===== Input data =====

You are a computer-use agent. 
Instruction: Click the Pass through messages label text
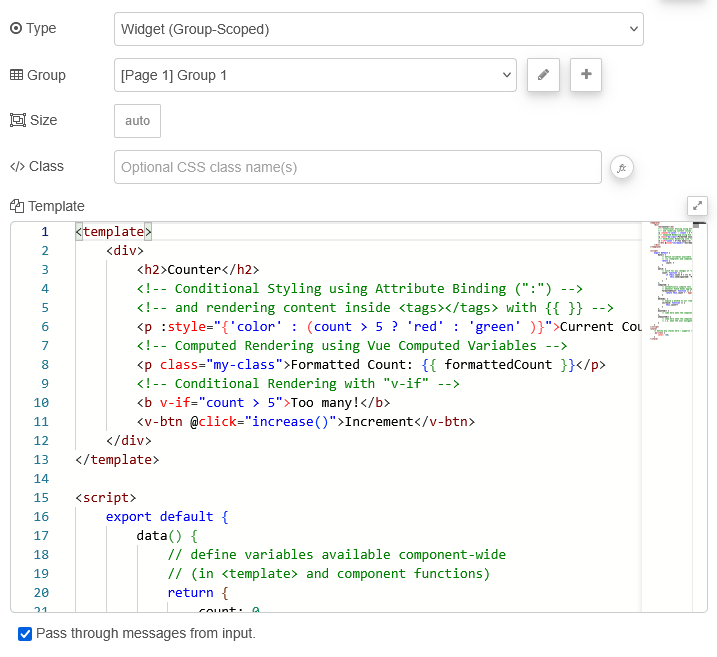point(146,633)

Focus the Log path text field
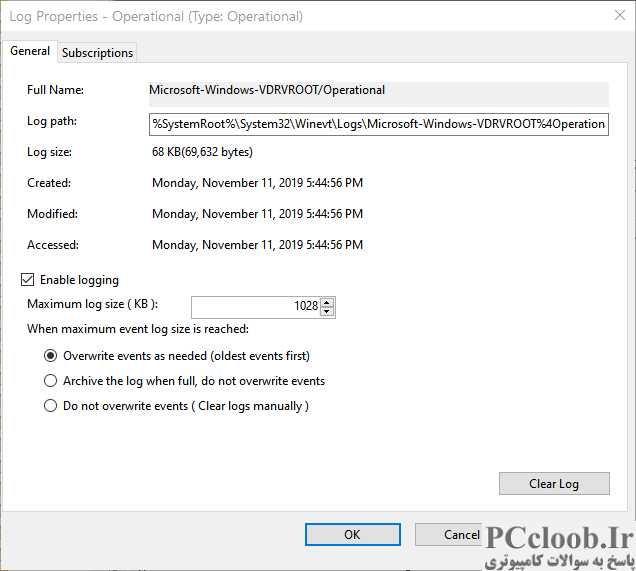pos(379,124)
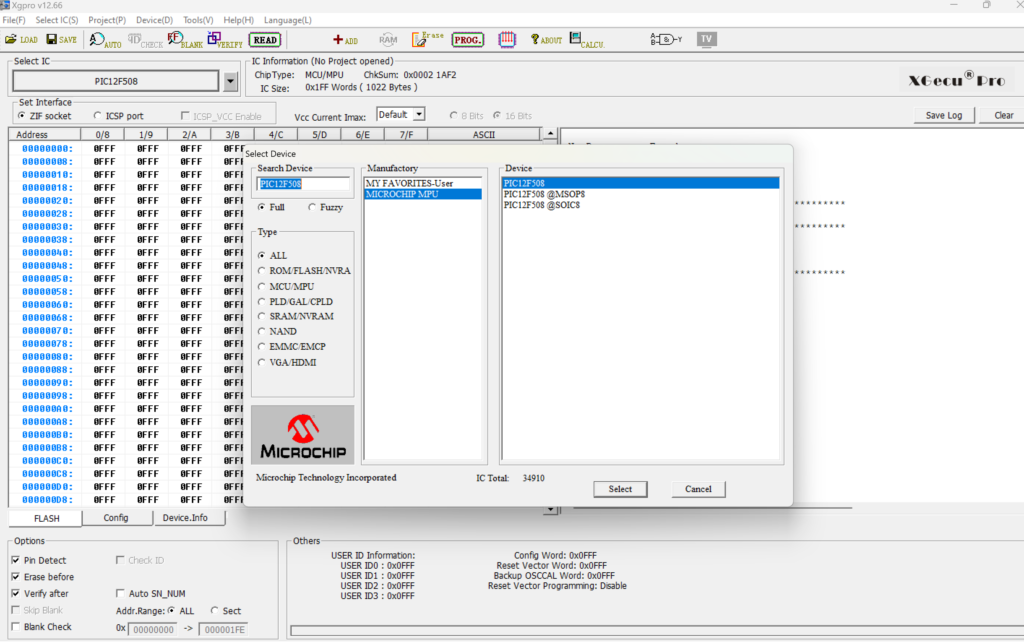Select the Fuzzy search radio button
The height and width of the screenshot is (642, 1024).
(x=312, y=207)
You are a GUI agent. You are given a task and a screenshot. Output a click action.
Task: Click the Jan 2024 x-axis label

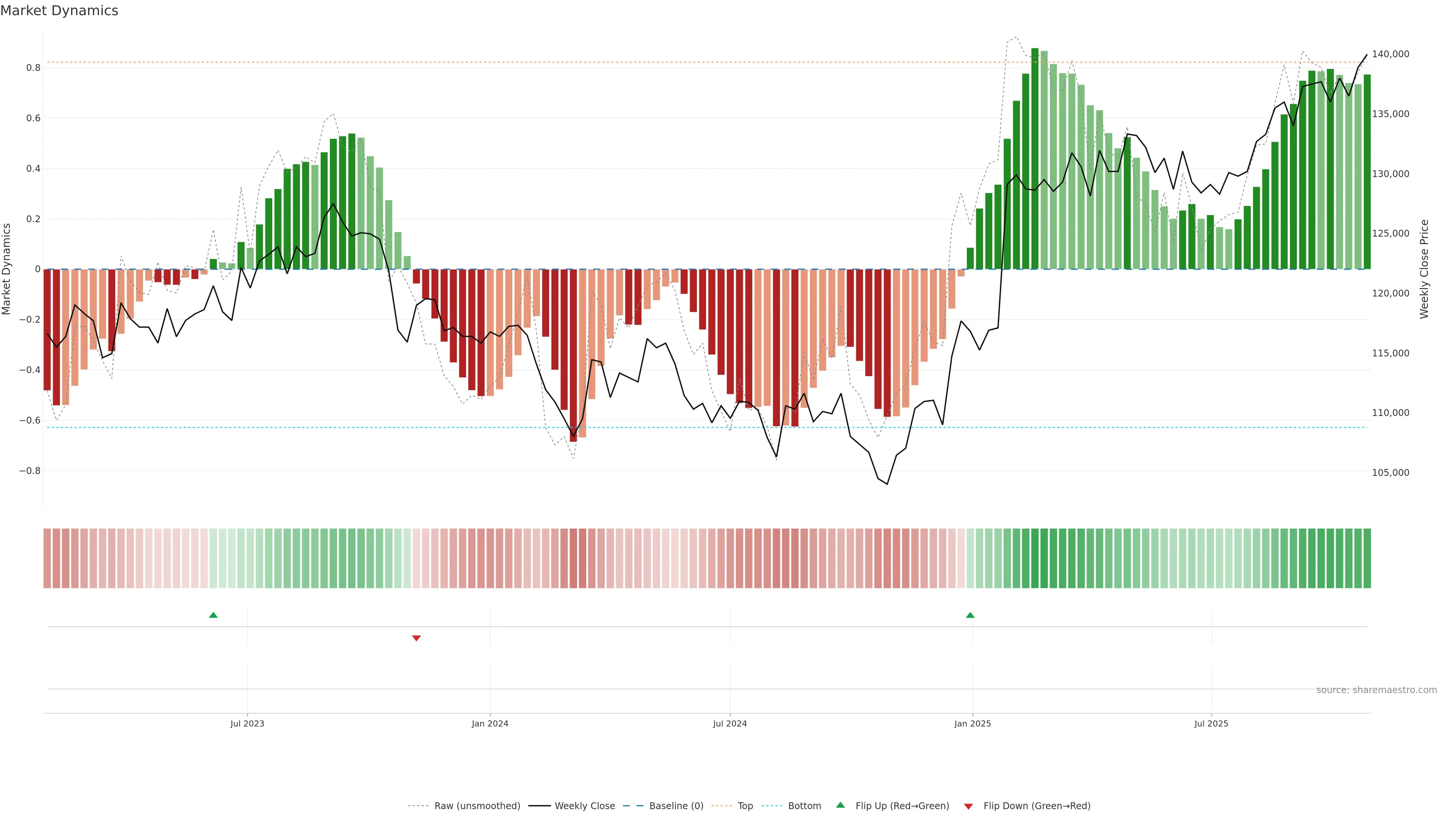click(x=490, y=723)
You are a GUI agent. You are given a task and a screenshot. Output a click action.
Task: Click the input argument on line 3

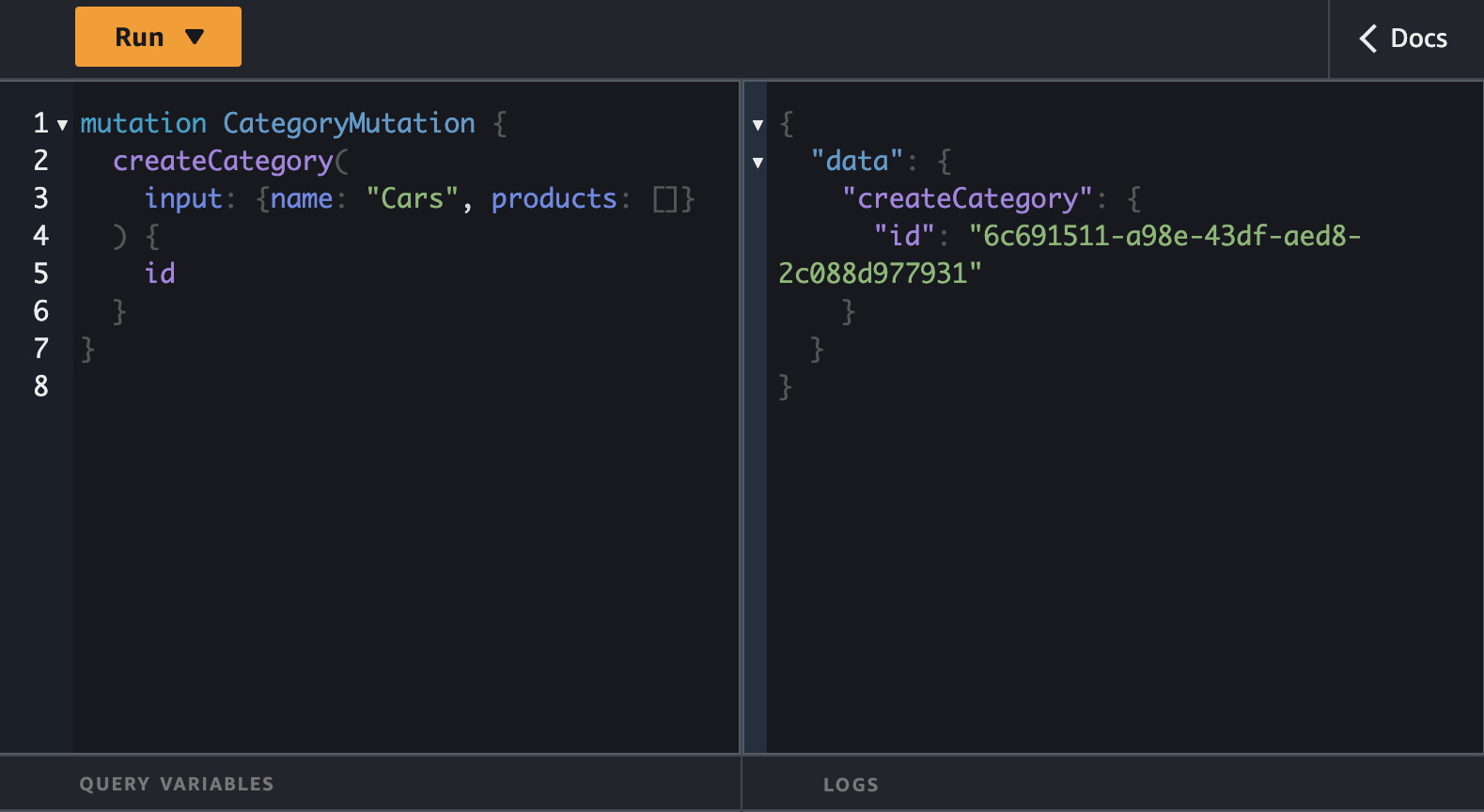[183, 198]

=====
===== Input data =====

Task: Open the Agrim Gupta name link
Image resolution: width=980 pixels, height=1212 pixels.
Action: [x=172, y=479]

=====

_Work required_
Quote the entries above word for word, from the line with "You are a computer-use agent." up to and including the line with "click(x=490, y=723)". Leave the pictures out of your answer.

_Correct response_
You are a computer-use agent. 
Instruction: Click the Pass through messages label text
point(146,633)

Focus the Log path text field
pos(379,124)
Select the Fuzzy search radio button
The height and width of the screenshot is (642, 1024).
(x=312, y=207)
You are a GUI agent. You are given a task and a screenshot. Output a click action.
Task: Click the Jan 2024 x-axis label

click(x=490, y=723)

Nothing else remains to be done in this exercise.